-- Assignment --
Write out the data exactly, every line included.

[Stored records]
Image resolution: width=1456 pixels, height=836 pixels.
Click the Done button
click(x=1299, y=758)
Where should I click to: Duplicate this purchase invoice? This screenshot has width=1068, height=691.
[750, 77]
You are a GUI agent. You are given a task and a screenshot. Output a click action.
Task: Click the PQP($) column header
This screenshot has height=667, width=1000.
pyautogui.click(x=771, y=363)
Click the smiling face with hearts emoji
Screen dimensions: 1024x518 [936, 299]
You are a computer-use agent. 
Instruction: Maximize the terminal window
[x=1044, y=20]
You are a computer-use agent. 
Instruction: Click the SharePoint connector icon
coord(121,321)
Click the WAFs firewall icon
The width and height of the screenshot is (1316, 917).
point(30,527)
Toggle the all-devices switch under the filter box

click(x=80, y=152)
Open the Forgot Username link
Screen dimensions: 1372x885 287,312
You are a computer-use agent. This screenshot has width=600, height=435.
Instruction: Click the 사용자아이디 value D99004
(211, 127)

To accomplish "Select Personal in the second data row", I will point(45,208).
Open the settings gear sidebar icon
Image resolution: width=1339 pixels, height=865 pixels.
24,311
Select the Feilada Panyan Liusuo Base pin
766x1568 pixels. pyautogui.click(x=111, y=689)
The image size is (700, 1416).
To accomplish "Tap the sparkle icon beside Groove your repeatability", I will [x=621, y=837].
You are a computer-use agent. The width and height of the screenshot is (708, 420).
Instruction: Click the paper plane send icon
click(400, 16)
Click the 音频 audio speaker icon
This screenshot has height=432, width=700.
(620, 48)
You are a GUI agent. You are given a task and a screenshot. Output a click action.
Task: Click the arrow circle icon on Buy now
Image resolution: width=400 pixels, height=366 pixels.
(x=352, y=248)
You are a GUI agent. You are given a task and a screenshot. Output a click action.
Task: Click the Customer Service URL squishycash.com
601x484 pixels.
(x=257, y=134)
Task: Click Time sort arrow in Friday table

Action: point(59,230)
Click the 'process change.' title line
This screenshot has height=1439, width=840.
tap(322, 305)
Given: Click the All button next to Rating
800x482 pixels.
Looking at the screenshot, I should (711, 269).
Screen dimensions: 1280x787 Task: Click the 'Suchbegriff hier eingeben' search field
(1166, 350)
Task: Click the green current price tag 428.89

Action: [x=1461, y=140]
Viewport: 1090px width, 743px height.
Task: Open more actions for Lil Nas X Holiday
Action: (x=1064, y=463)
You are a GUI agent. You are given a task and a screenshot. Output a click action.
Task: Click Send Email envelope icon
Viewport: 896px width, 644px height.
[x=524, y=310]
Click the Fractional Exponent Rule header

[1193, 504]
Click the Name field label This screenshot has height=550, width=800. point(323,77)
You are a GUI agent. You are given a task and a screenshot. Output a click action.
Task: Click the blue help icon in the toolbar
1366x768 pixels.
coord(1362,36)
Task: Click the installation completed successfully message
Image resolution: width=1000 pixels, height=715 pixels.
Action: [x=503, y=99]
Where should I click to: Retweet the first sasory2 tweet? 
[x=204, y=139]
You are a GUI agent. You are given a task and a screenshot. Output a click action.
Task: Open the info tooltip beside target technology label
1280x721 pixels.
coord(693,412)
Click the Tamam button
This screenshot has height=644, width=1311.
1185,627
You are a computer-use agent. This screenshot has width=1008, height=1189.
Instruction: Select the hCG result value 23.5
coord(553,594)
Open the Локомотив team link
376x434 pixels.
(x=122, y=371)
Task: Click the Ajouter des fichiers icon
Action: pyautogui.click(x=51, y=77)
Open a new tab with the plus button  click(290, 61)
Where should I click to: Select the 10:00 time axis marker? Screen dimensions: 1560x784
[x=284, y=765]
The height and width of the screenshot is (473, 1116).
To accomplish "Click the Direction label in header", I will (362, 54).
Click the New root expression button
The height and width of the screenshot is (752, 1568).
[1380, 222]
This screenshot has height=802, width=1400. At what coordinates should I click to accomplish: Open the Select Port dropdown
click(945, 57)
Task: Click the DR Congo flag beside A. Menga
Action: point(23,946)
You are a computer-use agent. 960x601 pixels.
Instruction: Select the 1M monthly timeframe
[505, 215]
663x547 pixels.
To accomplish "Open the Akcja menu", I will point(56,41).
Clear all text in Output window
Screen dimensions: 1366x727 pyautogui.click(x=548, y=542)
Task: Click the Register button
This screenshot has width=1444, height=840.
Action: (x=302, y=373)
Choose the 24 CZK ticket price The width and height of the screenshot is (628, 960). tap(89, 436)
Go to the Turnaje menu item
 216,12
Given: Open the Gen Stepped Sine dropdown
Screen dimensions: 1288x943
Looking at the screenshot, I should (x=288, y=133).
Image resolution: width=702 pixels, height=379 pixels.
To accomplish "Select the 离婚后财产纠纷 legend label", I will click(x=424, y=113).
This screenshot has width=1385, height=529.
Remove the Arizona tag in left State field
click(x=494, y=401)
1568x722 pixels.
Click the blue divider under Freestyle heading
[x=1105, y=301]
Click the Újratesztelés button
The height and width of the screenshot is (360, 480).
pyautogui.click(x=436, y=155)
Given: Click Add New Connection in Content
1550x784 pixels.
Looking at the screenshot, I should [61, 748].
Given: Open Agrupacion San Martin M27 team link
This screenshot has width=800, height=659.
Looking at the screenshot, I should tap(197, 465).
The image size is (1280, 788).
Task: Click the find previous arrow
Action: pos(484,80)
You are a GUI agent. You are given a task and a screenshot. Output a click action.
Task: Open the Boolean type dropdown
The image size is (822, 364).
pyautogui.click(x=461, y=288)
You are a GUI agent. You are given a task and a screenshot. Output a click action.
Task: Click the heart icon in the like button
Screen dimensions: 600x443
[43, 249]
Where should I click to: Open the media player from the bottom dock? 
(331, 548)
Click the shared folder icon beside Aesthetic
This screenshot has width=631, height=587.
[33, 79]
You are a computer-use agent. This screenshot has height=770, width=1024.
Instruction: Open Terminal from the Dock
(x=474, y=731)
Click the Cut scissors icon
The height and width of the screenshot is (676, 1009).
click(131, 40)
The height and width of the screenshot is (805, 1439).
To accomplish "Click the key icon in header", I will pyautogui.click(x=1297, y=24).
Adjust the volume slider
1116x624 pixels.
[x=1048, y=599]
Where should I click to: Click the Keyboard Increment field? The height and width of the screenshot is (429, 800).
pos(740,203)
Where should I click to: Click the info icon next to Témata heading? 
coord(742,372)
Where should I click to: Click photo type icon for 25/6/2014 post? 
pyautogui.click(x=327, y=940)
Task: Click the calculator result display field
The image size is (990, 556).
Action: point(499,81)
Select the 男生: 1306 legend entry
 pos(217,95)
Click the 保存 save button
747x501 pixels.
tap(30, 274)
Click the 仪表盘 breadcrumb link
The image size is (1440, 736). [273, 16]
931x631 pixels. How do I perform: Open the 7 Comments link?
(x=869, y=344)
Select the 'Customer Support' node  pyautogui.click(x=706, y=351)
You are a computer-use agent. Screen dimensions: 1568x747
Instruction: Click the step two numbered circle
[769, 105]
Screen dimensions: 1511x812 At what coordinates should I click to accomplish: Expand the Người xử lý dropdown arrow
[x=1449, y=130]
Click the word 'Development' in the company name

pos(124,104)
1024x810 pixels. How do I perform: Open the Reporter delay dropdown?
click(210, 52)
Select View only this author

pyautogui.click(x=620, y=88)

-- Response --
Image resolution: width=1456 pixels, height=836 pixels.
Click the Done button
click(x=1299, y=758)
Where should I click to: Duplicate this purchase invoice? This screenshot has width=1068, height=691.
[750, 77]
You are a GUI agent. You are given a task and a screenshot. Output a click action.
Task: Click the PQP($) column header
This screenshot has height=667, width=1000.
pyautogui.click(x=771, y=363)
Click the smiling face with hearts emoji
Screen dimensions: 1024x518 [936, 299]
You are a computer-use agent. 
Instruction: Maximize the terminal window
[x=1044, y=20]
You are a computer-use agent. 
Instruction: Click the SharePoint connector icon
coord(121,321)
Click the WAFs firewall icon
The width and height of the screenshot is (1316, 917).
point(30,527)
Toggle the all-devices switch under the filter box

click(x=80, y=152)
Open the Forgot Username link
Screen dimensions: 1372x885 287,312
You are a computer-use agent. This screenshot has width=600, height=435.
Instruction: Click the 사용자아이디 value D99004
(211, 127)

To accomplish "Select Personal in the second data row", I will point(45,208).
Open the settings gear sidebar icon
Image resolution: width=1339 pixels, height=865 pixels.
24,311
Select the Feilada Panyan Liusuo Base pin
766x1568 pixels. pyautogui.click(x=111, y=689)
The image size is (700, 1416).
To accomplish "Tap the sparkle icon beside Groove your repeatability", I will [x=621, y=837].
You are a computer-use agent. The width and height of the screenshot is (708, 420).
Instruction: Click the paper plane send icon
click(400, 16)
Click the 音频 audio speaker icon
This screenshot has height=432, width=700.
(620, 48)
You are a GUI agent. You are given a task and a screenshot. Output a click action.
Task: Click the arrow circle icon on Buy now
Image resolution: width=400 pixels, height=366 pixels.
(x=352, y=248)
You are a GUI agent. You are given a task and a screenshot. Output a click action.
Task: Click the Customer Service URL squishycash.com
601x484 pixels.
(x=257, y=134)
Task: Click Time sort arrow in Friday table

Action: point(59,230)
Click the 'process change.' title line
This screenshot has height=1439, width=840.
tap(322, 305)
Given: Click the All button next to Rating
800x482 pixels.
Looking at the screenshot, I should (711, 269).
Screen dimensions: 1280x787 Task: Click the 'Suchbegriff hier eingeben' search field
(1166, 350)
Task: Click the green current price tag 428.89

Action: [x=1461, y=140]
Viewport: 1090px width, 743px height.
Task: Open more actions for Lil Nas X Holiday
Action: (x=1064, y=463)
You are a GUI agent. You are given a task and a screenshot. Output a click action.
Task: Click Send Email envelope icon
Viewport: 896px width, 644px height.
[x=524, y=310]
Click the Fractional Exponent Rule header

[1193, 504]
Click the Name field label This screenshot has height=550, width=800. point(323,77)
You are a GUI agent. You are given a task and a screenshot. Output a click action.
Task: Click the blue help icon in the toolbar
1366x768 pixels.
coord(1362,36)
Task: Click the installation completed successfully message
Image resolution: width=1000 pixels, height=715 pixels.
Action: [x=503, y=99]
Where should I click to: Retweet the first sasory2 tweet? 
[x=204, y=139]
You are a GUI agent. You are given a task and a screenshot. Output a click action.
Task: Open the info tooltip beside target technology label
1280x721 pixels.
coord(693,412)
Click the Tamam button
This screenshot has height=644, width=1311.
1185,627
You are a computer-use agent. This screenshot has width=1008, height=1189.
Instruction: Select the hCG result value 23.5
coord(553,594)
Open the Локомотив team link
376x434 pixels.
(x=122, y=371)
Task: Click the Ajouter des fichiers icon
Action: pyautogui.click(x=51, y=77)
Open a new tab with the plus button  click(290, 61)
Where should I click to: Select the 10:00 time axis marker? Screen dimensions: 1560x784
[x=284, y=765]
The height and width of the screenshot is (473, 1116).
To accomplish "Click the Direction label in header", I will (362, 54).
Click the New root expression button
The height and width of the screenshot is (752, 1568).
[1380, 222]
This screenshot has height=802, width=1400. At what coordinates should I click to accomplish: Open the Select Port dropdown
click(945, 57)
Task: Click the DR Congo flag beside A. Menga
Action: point(23,946)
You are a computer-use agent. 960x601 pixels.
Instruction: Select the 1M monthly timeframe
[505, 215]
663x547 pixels.
To accomplish "Open the Akcja menu", I will point(56,41).
Clear all text in Output window
Screen dimensions: 1366x727 pyautogui.click(x=548, y=542)
Task: Click the Register button
This screenshot has width=1444, height=840.
Action: (x=302, y=373)
Choose the 24 CZK ticket price The width and height of the screenshot is (628, 960). tap(89, 436)
Go to the Turnaje menu item
 216,12
Given: Open the Gen Stepped Sine dropdown
Screen dimensions: 1288x943
Looking at the screenshot, I should (x=288, y=133).
Image resolution: width=702 pixels, height=379 pixels.
To accomplish "Select the 离婚后财产纠纷 legend label", I will click(x=424, y=113).
This screenshot has width=1385, height=529.
Remove the Arizona tag in left State field
click(x=494, y=401)
1568x722 pixels.
Click the blue divider under Freestyle heading
[x=1105, y=301]
Click the Újratesztelés button
The height and width of the screenshot is (360, 480).
pyautogui.click(x=436, y=155)
Given: Click Add New Connection in Content
1550x784 pixels.
Looking at the screenshot, I should [61, 748].
Given: Open Agrupacion San Martin M27 team link
This screenshot has width=800, height=659.
Looking at the screenshot, I should tap(197, 465).
The image size is (1280, 788).
Task: Click the find previous arrow
Action: pos(484,80)
You are a GUI agent. You are given a task and a screenshot. Output a click action.
Task: Open the Boolean type dropdown
The image size is (822, 364).
pyautogui.click(x=461, y=288)
You are a GUI agent. You are given a task and a screenshot. Output a click action.
Task: Click the heart icon in the like button
Screen dimensions: 600x443
[43, 249]
Where should I click to: Open the media player from the bottom dock? 
(331, 548)
Click the shared folder icon beside Aesthetic
This screenshot has width=631, height=587.
[33, 79]
You are a computer-use agent. This screenshot has height=770, width=1024.
Instruction: Open Terminal from the Dock
(x=474, y=731)
Click the Cut scissors icon
The height and width of the screenshot is (676, 1009).
click(131, 40)
The height and width of the screenshot is (805, 1439).
To accomplish "Click the key icon in header", I will pyautogui.click(x=1297, y=24).
Adjust the volume slider
1116x624 pixels.
[x=1048, y=599]
Where should I click to: Click the Keyboard Increment field? The height and width of the screenshot is (429, 800).
pos(740,203)
Where should I click to: Click the info icon next to Témata heading? 
coord(742,372)
Where should I click to: Click photo type icon for 25/6/2014 post? 
pyautogui.click(x=327, y=940)
Task: Click the calculator result display field
The image size is (990, 556).
Action: point(499,81)
Select the 男生: 1306 legend entry
 pos(217,95)
Click the 保存 save button
747x501 pixels.
tap(30, 274)
Click the 仪表盘 breadcrumb link
The image size is (1440, 736). [273, 16]
931x631 pixels. How do I perform: Open the 7 Comments link?
(x=869, y=344)
Select the 'Customer Support' node  pyautogui.click(x=706, y=351)
You are a computer-use agent. Screen dimensions: 1568x747
Instruction: Click the step two numbered circle
[769, 105]
Screen dimensions: 1511x812 At what coordinates should I click to accomplish: Expand the Người xử lý dropdown arrow
[x=1449, y=130]
Click the word 'Development' in the company name

pos(124,104)
1024x810 pixels. How do I perform: Open the Reporter delay dropdown?
click(210, 52)
Select View only this author

pyautogui.click(x=620, y=88)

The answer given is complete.